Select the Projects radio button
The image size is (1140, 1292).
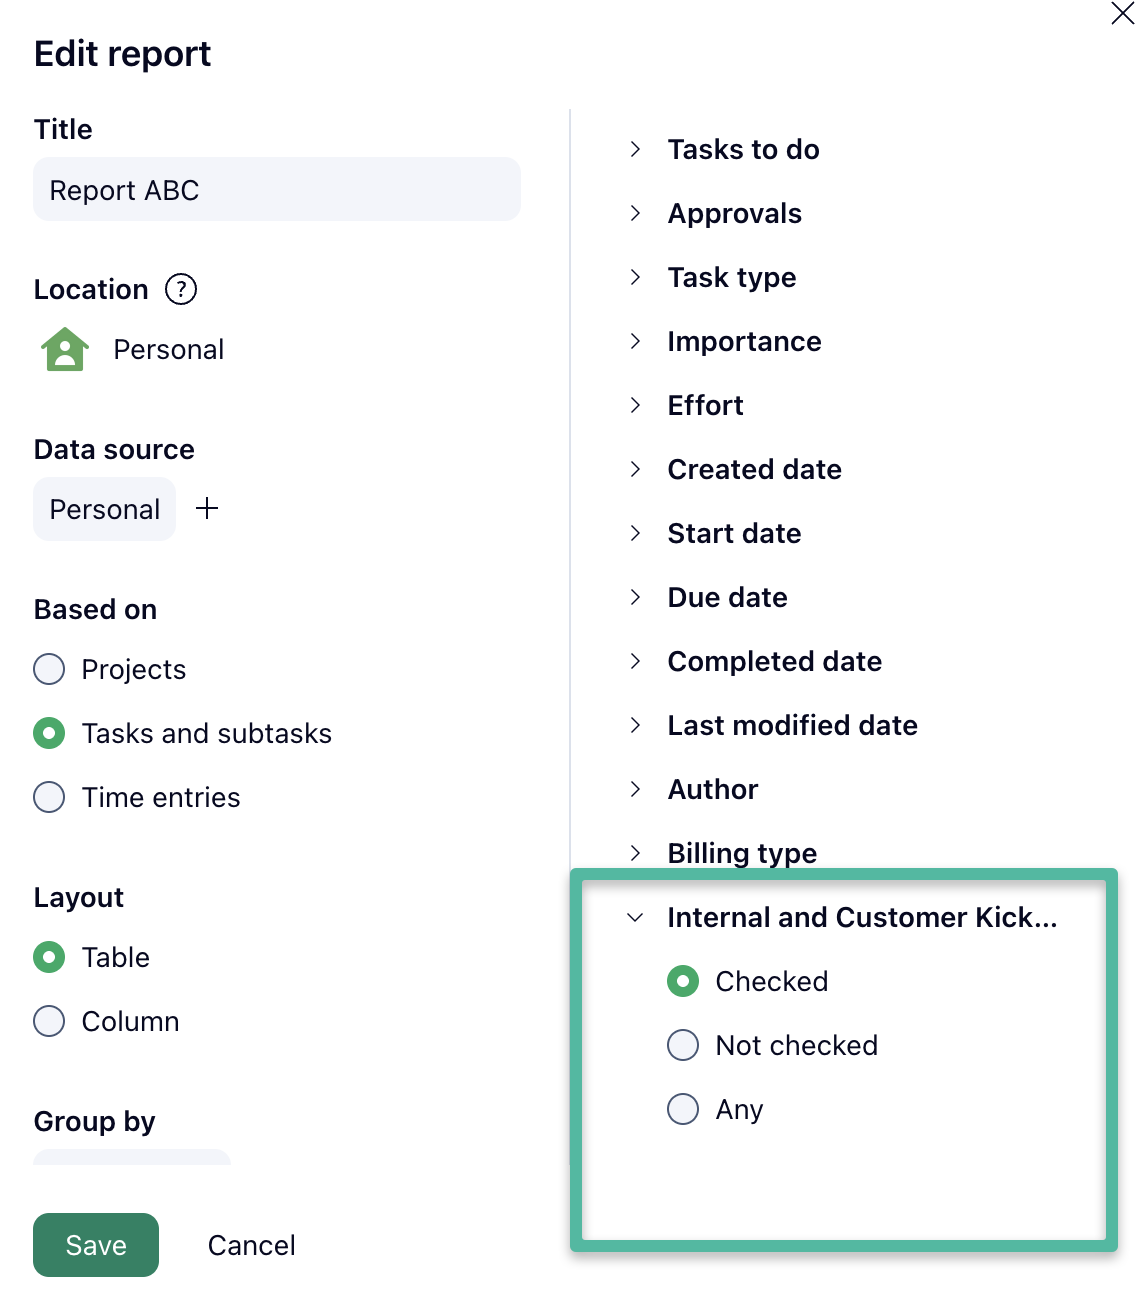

---

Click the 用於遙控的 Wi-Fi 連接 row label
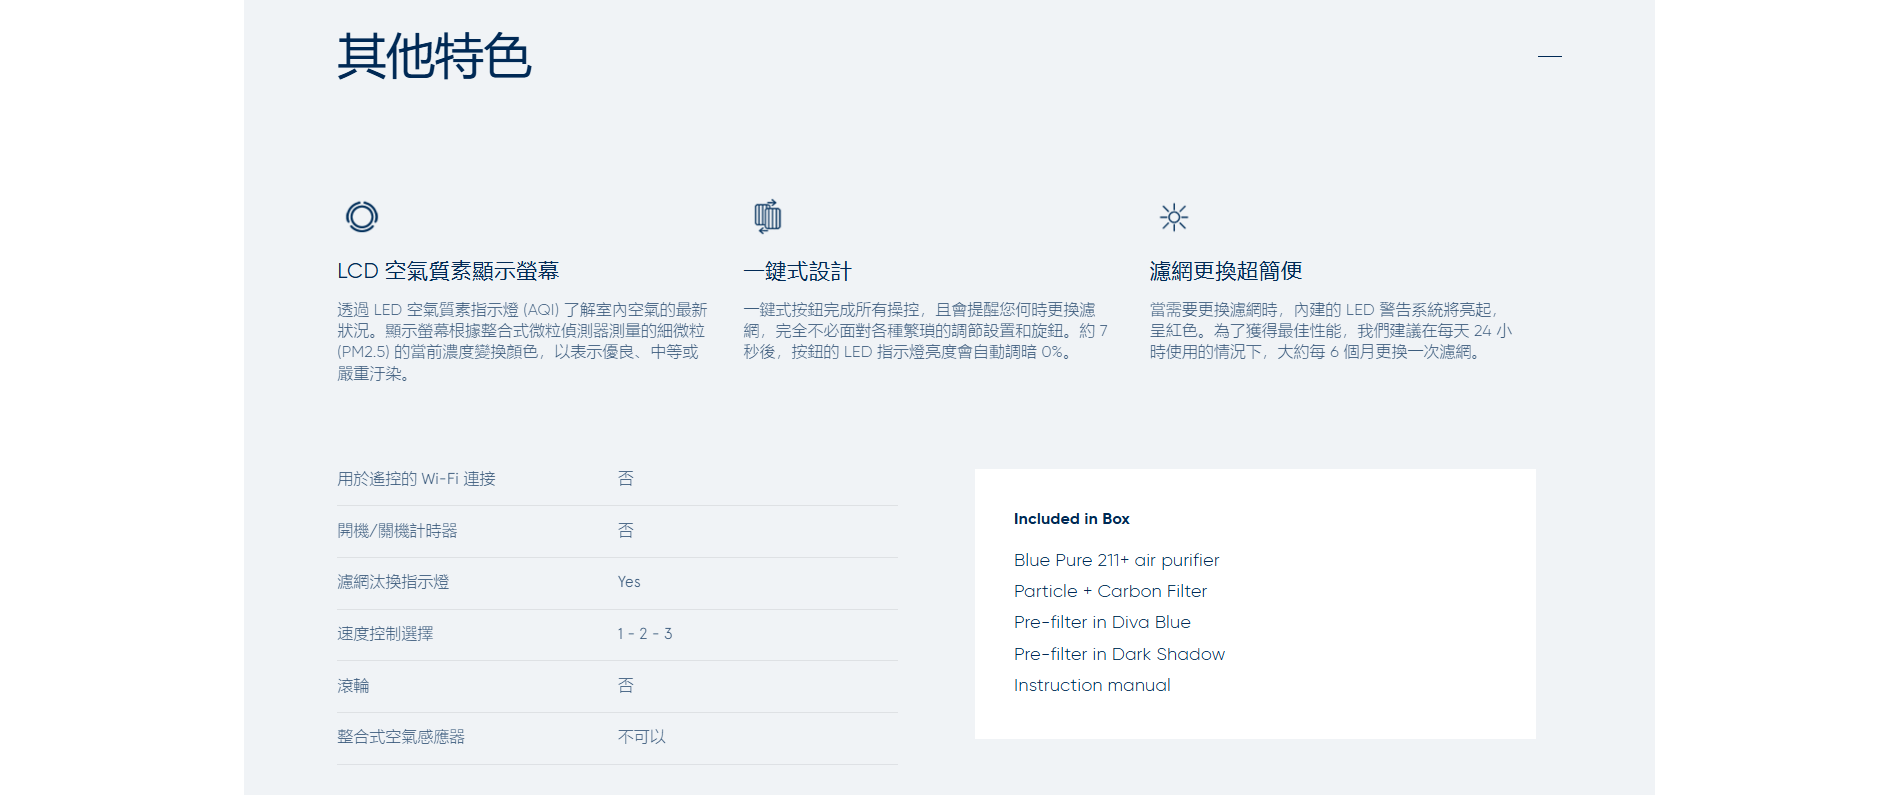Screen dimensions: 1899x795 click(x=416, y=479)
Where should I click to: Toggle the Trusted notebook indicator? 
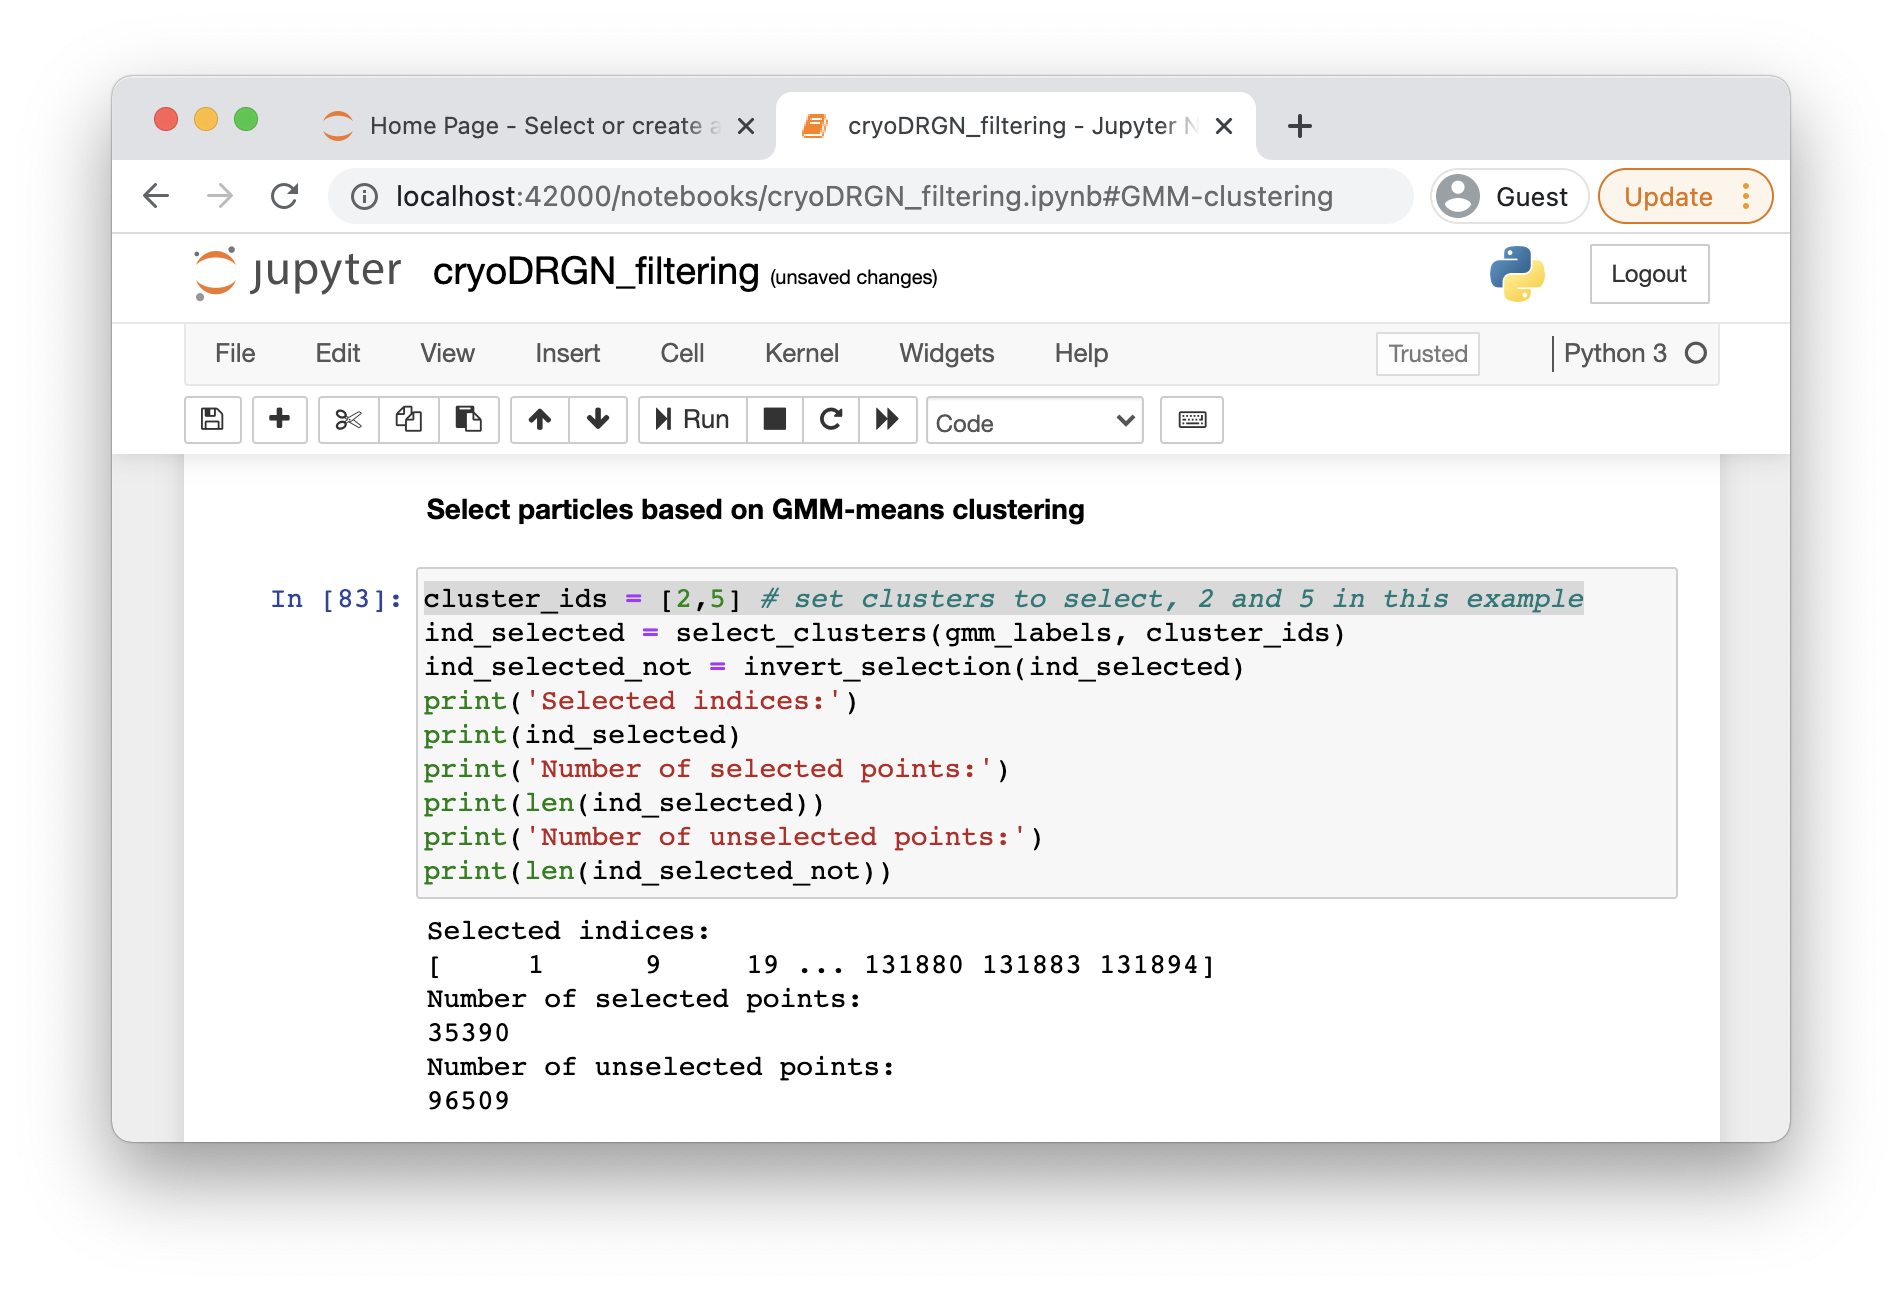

TASK PROMPT: Copy only the lines above from the one containing "Click the 用於遙控的 Wi-Fi 連接 row label" through the one containing "Where should I", both included. Leave out the pictures.

RESPONSE BELOW:
Click the 用於遙控的 Wi-Fi 連接 row label
Screen dimensions: 1899x795 click(x=416, y=479)
Where should I click to: Toggle the Trusted notebook indicator? 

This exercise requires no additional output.